DAMASCUS // Syria and Iran, the key backers of Hizbollah, held high-level talks yesterday, with the acting Iranian foreign minister, Ali Akbar Salehi meeting Syrian President Bashar al Assad in the northern city of Aleppo.
Official reports of the discussions, published by Syria's state news agency, SANA, made no direct mention of Lebanon, referring instead to "the latest regional developments" and the two countries' satisfaction with the recently formed government in Iraq.
"President al Assad and Salehi expressed content over the existence of a consensus government [in Baghdad], stressing the importance of expanding the dialogue to include all the Iraqi spectrums," SANA said.
However the situation in Beirut, where Hizbollah yesterday stood poised to win control of the government, was certainly on the agenda.
"The Iranian acting foreign minister was visiting Syria to discuss this issue and other files," a member of Syria's ruling Baath party said, on condition of anonymity. But he dismissed suggestions that Damascus and Tehran were interfering in Lebanon's internal politics.

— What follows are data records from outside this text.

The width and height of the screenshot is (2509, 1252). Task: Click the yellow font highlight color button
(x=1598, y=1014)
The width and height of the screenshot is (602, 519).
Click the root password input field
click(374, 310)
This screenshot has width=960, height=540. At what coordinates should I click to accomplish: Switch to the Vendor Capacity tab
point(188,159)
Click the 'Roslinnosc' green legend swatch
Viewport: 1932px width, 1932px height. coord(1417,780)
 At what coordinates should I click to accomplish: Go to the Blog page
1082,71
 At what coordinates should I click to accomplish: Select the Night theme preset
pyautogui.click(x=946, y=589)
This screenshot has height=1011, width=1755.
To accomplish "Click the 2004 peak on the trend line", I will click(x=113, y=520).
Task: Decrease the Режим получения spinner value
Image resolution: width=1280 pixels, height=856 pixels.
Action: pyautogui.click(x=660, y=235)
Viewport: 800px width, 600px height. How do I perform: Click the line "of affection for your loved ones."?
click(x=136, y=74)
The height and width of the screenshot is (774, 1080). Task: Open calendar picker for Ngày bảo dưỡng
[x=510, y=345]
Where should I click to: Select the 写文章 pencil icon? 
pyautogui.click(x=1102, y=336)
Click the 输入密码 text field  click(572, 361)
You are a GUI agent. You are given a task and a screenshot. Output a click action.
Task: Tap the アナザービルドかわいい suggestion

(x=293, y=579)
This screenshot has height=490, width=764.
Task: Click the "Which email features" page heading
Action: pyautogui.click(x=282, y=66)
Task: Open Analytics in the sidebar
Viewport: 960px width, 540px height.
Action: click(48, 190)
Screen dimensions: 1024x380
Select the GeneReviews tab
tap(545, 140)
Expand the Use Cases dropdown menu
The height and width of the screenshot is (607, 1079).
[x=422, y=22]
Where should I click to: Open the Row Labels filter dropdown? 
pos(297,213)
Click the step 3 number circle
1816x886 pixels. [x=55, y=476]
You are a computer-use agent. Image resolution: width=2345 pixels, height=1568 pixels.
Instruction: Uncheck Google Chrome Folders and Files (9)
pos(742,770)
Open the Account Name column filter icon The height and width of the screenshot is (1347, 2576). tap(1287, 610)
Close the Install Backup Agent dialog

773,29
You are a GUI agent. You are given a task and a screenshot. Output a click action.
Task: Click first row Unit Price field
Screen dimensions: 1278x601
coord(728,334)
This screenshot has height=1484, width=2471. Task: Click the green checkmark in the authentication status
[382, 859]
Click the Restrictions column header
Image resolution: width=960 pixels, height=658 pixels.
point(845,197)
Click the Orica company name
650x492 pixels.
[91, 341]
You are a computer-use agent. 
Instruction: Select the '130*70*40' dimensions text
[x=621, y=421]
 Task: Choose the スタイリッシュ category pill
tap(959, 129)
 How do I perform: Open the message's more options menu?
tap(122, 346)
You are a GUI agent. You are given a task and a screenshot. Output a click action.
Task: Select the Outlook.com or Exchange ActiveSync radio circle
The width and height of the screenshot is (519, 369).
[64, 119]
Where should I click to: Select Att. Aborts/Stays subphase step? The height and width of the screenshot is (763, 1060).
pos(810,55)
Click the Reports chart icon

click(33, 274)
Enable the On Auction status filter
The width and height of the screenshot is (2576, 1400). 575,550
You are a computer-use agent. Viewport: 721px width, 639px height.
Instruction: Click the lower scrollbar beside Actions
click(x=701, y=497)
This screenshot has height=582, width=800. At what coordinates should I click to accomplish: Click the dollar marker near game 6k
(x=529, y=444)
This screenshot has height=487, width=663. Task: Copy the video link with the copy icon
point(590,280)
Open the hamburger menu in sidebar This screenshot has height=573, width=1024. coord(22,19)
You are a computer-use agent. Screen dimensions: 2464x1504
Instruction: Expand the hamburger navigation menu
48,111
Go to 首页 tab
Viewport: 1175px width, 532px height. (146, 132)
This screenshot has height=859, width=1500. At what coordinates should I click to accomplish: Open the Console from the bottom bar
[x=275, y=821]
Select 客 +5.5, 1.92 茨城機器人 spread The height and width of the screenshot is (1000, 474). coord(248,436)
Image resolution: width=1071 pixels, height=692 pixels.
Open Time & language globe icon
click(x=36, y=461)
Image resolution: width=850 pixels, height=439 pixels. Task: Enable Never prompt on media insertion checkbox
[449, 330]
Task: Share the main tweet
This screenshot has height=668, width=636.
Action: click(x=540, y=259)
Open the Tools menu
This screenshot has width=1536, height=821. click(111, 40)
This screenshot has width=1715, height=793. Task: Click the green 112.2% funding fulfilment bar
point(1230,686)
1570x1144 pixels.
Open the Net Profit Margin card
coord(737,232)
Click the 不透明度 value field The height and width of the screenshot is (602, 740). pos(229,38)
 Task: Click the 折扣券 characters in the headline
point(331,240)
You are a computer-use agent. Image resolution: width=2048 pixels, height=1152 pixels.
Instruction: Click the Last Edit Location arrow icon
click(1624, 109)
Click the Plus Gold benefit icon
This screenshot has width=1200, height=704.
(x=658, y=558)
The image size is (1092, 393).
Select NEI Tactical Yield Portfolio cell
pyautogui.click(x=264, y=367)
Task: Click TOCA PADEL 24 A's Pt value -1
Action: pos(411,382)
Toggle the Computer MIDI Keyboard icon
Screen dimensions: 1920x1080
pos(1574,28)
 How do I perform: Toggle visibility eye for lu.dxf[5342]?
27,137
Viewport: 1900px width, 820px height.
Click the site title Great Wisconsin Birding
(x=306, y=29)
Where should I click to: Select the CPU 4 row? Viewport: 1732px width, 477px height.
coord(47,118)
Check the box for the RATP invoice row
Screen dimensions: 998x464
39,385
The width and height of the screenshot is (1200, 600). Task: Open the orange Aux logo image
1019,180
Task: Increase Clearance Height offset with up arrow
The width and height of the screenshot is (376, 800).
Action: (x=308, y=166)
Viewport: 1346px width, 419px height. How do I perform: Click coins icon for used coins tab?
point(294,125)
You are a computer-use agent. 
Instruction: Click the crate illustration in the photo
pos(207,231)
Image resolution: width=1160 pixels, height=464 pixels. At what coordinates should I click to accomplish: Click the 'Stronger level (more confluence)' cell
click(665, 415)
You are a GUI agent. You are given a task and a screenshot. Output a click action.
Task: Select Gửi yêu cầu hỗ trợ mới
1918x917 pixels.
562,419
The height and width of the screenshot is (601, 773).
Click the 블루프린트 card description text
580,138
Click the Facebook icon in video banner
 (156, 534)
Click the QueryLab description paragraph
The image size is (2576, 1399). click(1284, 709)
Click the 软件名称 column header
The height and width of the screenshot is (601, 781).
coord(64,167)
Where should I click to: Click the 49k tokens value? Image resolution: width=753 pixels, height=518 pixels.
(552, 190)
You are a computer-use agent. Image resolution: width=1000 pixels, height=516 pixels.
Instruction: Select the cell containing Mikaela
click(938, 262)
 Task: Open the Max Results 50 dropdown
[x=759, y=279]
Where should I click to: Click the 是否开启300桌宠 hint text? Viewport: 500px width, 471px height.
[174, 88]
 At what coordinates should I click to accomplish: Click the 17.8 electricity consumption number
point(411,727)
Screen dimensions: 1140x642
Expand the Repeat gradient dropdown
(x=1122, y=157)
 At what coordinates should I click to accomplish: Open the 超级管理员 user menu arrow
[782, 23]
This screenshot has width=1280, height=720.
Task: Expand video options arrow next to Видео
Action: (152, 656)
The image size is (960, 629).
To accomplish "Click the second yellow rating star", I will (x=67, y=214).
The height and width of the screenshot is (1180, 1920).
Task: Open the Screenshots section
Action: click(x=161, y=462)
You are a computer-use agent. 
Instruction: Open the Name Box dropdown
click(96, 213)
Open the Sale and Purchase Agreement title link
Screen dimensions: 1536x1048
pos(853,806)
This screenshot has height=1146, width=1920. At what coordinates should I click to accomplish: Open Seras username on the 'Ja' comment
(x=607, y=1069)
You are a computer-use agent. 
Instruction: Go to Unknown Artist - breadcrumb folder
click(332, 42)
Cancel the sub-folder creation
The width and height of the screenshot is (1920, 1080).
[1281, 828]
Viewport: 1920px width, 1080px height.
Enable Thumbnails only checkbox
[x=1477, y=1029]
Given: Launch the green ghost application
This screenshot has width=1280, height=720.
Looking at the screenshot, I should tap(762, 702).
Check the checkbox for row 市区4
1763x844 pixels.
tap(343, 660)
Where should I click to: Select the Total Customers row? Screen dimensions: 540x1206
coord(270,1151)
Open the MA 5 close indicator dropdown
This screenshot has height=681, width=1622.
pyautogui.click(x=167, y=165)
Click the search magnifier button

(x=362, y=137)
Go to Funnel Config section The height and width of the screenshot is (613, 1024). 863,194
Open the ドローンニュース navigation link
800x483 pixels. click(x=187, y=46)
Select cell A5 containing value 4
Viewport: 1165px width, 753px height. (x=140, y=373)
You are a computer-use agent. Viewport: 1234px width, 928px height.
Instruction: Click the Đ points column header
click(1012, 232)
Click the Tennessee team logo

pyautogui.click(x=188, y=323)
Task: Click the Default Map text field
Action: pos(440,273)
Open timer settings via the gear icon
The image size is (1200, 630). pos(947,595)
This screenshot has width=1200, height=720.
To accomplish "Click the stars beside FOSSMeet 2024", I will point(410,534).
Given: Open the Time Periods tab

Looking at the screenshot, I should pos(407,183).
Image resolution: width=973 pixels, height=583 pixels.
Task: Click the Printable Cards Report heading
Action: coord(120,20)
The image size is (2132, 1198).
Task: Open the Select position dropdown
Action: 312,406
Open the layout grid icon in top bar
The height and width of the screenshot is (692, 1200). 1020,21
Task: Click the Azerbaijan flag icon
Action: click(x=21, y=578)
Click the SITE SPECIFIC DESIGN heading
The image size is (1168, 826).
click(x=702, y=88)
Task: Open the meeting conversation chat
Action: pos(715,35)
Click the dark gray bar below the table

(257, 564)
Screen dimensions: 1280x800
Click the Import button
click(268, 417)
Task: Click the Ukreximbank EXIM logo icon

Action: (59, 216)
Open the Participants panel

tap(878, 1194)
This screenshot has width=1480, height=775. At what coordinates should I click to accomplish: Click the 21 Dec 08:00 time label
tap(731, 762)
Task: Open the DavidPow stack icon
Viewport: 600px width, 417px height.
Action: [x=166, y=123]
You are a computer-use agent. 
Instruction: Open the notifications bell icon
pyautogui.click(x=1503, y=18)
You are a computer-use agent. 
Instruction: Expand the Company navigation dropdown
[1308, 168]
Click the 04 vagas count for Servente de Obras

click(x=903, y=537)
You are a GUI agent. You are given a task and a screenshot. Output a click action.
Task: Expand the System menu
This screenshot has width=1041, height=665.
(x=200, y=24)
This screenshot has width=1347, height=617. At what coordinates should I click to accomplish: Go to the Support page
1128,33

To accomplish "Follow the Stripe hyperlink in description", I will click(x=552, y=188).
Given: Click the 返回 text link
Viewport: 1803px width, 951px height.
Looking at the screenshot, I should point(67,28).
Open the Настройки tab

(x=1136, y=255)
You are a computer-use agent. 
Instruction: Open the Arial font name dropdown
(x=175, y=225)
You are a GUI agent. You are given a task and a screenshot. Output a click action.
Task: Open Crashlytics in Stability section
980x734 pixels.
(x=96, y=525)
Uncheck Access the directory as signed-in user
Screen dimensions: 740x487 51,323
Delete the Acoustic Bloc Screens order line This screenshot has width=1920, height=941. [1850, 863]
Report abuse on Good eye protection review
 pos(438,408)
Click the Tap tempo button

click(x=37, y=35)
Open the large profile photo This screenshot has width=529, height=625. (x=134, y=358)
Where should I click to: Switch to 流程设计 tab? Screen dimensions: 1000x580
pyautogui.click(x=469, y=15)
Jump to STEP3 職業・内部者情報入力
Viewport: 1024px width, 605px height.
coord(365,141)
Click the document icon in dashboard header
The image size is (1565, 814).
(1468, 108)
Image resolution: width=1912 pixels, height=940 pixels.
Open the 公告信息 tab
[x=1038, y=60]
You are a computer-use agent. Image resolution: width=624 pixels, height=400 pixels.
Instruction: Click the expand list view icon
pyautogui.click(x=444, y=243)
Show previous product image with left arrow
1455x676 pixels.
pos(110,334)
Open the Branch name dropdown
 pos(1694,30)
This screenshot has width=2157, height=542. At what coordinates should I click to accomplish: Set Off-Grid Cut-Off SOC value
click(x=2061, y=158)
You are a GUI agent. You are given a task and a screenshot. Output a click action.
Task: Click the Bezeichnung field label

"The coming Lebanese government will not be a Syrian-Iranian government," he said. "But it will also surely not be an Israeli-US government either."
Lebanon's national unity administration, headed by the western-backed prime minister, Saad Hariri, collapsed earlier this month after Hizbollah and its allies resigned from the cabinet, in a dispute over the UN-backed tribunal investigating the murder of the country's prime minister, Rafiq Hariri, Saad's father.
Hizbollah members are thought likely to be indicted over the killing, a decision the movement's leader, Hassan Nasrallah, has made it clear he will not accept. Saad Hariri, supported by the US and other western nations has, however, insisted the tribunal must go ahead. The disagreement risks pushing Lebanon into another civil war.
Syrian analysts yesterday said they expected the Iranian foreign minister to also meet representatives of Hizbollah while in the country.
As part of a two-day visit to Syria, he held talks on Sunday evening with Khalid Meshaal, head of Hamas, the Palestinian Islamic resistance movement, as well as leaders from two other militant groups, Islamic Jihad and the Popular Front for the Liberation of Palestine General Command.
Syria and Iran have been key allies for decades, joined in their opposition to Israel and its main backer, the US. A recent American diplomatic offensive, including the return of an ambassador to Damascus, has been designed in part with the aim of prising Syria away and leaving Tehran isolated as it pursues a controversial nuclear programme.